Maggie Barry defends 1080 poison but acknowledges 'it's probably a slightly slower death than being ripped to death by pig dogs'

A possum killed by the poison 1080 probably faces a slower death than one ripped to death by pig dogs but it's the most efficient method of pest control, Conservation Minister Maggie Barry says.

Maggie Barry speaks to ONE News. Source: 1 NEWS

The Department of Conservation is about to start its third Battle for our Birds programme to protect native species from pests and Ms Barry says the poison is the best option.

But just last week world renowned anthropologist Jane Goodall was in Wellington telling parliamentarians of the need to be humane in controlling pests.

"If we want to protect the beautiful birds and other wildlife that's endemic to New Zealand, these other creatures need to go because they're competing and in many cases driving them out, many species have become extinct," she said.

"We're probably going to be forced to take their life from them, but let's try and do it humanely."

Ms Barry said with 1080 the animals died "reasonably quickly" and that no method was particularly attractive or appealing.

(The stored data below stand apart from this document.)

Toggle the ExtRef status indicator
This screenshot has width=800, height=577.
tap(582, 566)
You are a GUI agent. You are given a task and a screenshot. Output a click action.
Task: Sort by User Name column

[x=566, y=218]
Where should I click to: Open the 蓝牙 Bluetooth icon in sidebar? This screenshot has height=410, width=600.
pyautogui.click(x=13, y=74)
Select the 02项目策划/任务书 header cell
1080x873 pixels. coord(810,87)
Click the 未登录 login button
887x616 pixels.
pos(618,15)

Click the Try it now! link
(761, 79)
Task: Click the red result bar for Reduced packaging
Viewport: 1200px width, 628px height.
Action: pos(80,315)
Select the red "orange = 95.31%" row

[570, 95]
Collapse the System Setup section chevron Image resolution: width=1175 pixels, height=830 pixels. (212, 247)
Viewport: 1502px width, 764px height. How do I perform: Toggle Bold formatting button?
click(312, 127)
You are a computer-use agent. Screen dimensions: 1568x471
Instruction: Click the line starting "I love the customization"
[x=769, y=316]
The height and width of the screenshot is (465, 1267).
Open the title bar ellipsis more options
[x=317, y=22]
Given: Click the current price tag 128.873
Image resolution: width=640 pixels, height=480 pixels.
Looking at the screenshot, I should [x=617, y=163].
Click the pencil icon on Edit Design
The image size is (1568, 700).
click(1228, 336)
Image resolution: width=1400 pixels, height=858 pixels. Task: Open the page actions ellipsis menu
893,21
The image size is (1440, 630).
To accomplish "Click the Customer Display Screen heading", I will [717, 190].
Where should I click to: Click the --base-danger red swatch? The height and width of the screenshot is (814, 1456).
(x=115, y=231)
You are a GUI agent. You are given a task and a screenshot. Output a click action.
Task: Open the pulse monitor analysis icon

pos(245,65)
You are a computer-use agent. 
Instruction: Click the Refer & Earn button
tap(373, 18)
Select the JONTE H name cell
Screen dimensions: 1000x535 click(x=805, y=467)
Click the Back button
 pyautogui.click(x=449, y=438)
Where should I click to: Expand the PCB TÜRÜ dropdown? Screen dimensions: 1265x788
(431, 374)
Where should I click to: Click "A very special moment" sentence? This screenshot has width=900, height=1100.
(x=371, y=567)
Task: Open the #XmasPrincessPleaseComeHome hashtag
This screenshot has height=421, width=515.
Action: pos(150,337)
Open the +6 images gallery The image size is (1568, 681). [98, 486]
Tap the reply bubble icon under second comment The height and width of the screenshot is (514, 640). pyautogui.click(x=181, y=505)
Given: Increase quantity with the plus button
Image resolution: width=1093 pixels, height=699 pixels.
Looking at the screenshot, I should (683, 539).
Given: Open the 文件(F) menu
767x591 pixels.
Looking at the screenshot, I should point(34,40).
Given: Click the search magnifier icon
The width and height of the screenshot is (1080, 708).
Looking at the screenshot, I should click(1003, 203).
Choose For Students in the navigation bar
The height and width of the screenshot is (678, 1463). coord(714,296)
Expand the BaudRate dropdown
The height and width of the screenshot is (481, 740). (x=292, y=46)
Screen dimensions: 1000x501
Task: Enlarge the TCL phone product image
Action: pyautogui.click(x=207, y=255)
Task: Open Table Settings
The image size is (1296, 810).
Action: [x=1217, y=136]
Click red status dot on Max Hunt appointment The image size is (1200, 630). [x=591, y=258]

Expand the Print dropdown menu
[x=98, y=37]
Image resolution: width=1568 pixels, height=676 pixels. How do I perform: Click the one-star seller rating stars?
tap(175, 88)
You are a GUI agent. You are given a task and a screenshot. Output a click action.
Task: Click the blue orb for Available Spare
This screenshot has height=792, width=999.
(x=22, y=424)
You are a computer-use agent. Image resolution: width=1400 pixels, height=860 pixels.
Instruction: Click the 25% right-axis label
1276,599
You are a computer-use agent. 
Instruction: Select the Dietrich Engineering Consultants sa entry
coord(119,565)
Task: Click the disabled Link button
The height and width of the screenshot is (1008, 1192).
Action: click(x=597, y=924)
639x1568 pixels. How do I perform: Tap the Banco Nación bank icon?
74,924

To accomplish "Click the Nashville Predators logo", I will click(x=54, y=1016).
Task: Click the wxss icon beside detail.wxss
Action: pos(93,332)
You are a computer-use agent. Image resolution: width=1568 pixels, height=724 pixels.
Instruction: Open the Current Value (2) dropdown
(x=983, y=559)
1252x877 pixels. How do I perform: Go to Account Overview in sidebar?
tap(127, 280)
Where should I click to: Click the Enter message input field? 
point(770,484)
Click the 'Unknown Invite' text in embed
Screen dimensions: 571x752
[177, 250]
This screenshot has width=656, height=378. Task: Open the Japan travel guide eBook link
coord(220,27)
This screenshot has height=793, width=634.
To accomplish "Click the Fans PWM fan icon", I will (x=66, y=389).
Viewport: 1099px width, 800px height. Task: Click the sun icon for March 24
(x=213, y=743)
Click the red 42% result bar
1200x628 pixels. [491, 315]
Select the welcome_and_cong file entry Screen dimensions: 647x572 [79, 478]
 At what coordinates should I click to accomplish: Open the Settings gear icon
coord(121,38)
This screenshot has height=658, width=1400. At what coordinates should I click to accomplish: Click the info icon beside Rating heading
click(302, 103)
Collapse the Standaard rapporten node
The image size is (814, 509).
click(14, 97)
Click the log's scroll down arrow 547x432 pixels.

She said for possums to die in traps, or joeys to be caught in their mother's pouch in a trap was also not a good death.

"The reality is when you're exterminating pests at the large proportions that we face them in we need to be able to use methods that are fast, effective and efficient," she said.

"I don't know how long it takes a four kilogram possum to die of 1080 poisoning but I would imagine it's probably a slightly slower death than being ripped to death by pig dogs or some of the other options that exist for their demise."